**Exercise aim:** As the answer, give a copy of each line below that includes the word "Open".

**Records provided:**
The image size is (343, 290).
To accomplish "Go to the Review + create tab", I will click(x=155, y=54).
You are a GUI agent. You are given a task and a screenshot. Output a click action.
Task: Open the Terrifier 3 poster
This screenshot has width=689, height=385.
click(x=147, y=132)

---

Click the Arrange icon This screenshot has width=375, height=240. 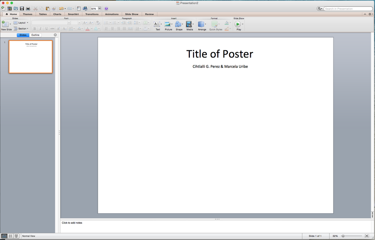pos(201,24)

==

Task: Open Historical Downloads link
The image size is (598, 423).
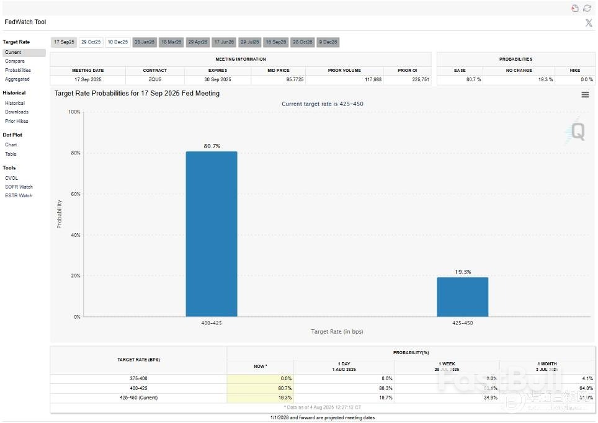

**Solution to this problem:**
Task: Open the Terrifier 3 poster
Task: Open Historical Downloads link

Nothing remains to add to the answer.